ビジネスモデル特許の特許権範囲は特許公報にある「特許請求の範囲」の欄に書かれています。今回はビジネスモデル特許の権利内容をつかむ点に注力しましょう。

特許文献をみた経験が少ない人が最初につまずく点に、様々な種類の特許文献が存在して分かりにくい、という点があります。まずこの点に混乱します。

ビジネスモデル特許についての特許文献は、未だ特許権が生じていない段階の「特許公開公報」と、既に特許権が生じている段階の「特許公報」の大きく二つがありあます。

特許になっていない状態でも、特許庁に権利申請の書類を提出すると、その内容は出願日から遅くても1年半後には強制公開されてしまいます。

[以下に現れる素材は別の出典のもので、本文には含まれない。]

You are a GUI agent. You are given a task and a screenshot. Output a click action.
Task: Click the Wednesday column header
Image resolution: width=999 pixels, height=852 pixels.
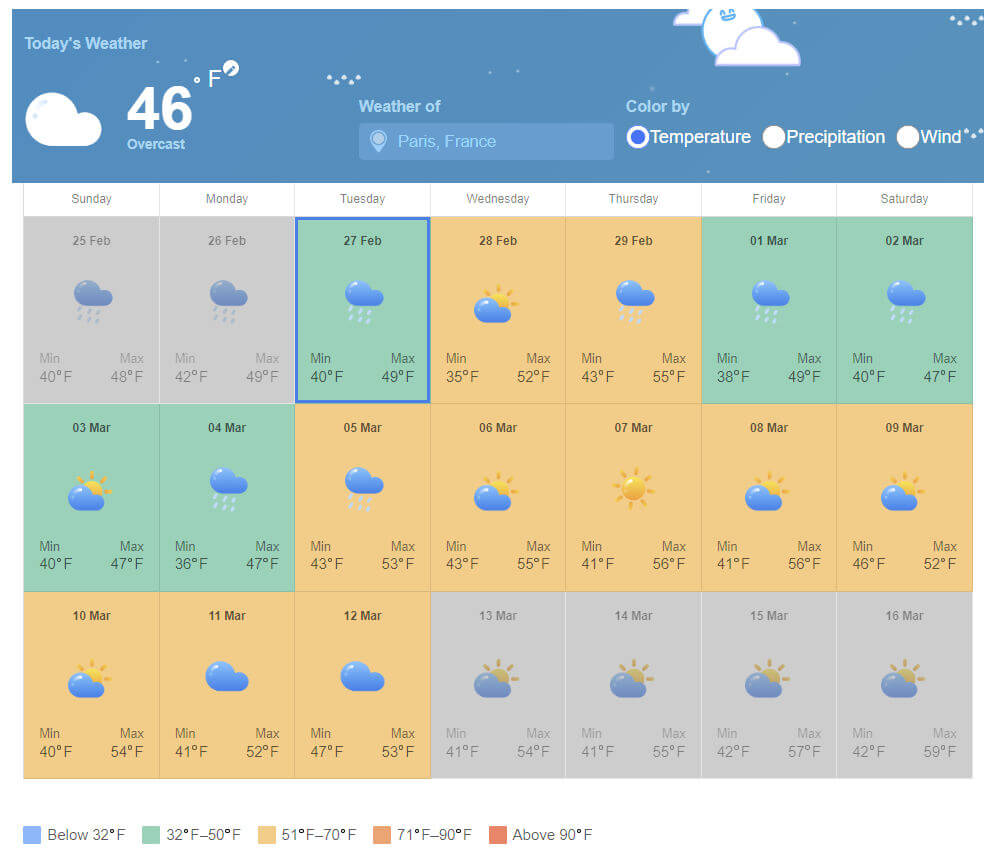(x=497, y=199)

審査が終わっていなくても強制公開されてしまった内容が「特許公開公報」です。

公開公報ではその後の審査により特許権の効力範囲が変化することがあります。また特許化できない点について記載があっても文献としては公開されることから、公開公報の内容に振り回されすぎないようにしてください。

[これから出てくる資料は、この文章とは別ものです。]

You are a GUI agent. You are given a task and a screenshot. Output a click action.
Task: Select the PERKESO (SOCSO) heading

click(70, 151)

要は、特許文献の中には、特許権が生じていない技術文献と、特許権の生じている技術文献があるのです。特許権の解析に必要な文献は、もちろん特許公報です。

この特許公報の中に書かれている、「【特許請求の範囲】」の部分が、ビジネスモデル特許の権利内容を示す部分です。「特許請求の範囲」の部分を探して、そこに書かれていることを吸収する点がビジネスモデル特許の特許権の内容を自分のものにする第一歩です。

求めるビジネスモデル特許を探す

特許文献は、特許庁のウェブサイトから入ることのできる特許情報プラットフォームでインターネット経由で無料でチェックできます。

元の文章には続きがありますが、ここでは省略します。